| C+ |
|---|
She finds a personal ad addressed to a stranger and pretends to be that stranger on the phone so she can set up a meeting. She ends up fascinated by the victim, played by Steve Buscemi, a lonely geeky middle-aged collector of jazz and blues 78's. She decides to become his personal dating service and he enjoys getting the attention.
On this level the movie was decent with interesting characters and a unique perspective that puts this movie into its own kind of category (and anything this unique makes it instant paydirt for raves from film critics). But I think where the movie fails is that the main character distances herself from the people that care about her until she's all alone. It's always fun until someone gets hurt and as she makes the dumb choices and mistreats people around her I stopped liking the movie.
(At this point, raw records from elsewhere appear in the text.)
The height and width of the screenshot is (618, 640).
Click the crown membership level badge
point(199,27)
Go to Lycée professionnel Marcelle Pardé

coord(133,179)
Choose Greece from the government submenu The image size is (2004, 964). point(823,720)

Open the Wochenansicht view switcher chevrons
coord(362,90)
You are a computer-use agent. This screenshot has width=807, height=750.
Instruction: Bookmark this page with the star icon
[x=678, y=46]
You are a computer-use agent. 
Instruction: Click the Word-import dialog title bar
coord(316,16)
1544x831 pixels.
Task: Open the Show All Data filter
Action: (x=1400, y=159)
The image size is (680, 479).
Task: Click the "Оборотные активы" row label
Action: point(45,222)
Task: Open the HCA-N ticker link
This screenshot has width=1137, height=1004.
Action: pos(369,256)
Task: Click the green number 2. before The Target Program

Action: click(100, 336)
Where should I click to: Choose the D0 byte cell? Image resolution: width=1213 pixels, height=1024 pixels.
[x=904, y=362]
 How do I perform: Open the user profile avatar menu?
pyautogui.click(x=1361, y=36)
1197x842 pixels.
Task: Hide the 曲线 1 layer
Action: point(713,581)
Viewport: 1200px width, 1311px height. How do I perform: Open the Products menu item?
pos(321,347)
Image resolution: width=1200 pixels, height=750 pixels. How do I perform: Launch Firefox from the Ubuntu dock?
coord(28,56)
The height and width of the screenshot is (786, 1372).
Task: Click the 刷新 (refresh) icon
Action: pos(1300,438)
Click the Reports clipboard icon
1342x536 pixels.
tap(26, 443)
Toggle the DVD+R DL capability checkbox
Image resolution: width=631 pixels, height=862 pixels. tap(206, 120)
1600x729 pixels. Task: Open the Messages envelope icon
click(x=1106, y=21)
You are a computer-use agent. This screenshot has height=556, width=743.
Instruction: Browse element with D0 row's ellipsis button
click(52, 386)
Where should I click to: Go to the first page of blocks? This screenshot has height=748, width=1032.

Still it's different and kind of funny. Though not as bitter as American Beauty a lot of comparisons can be made between the two (and not just because the daughter of American Beauty is the main character here). The two movies could be set on the same street with all the same self-imposed angst. There are some good characters here, including the two girls. Steve Buscemi finally gets a chance to flesh out a character who is weird but not creepy.
Apparently the whole movie is based on a modern comic book series. Not Richie Rich or Archie or even Batman, but the ones that the geeky social misfits read (and write). I've never been a fan of that media and, maybe because the movie is true to its source material, I wasn't real crazy about this.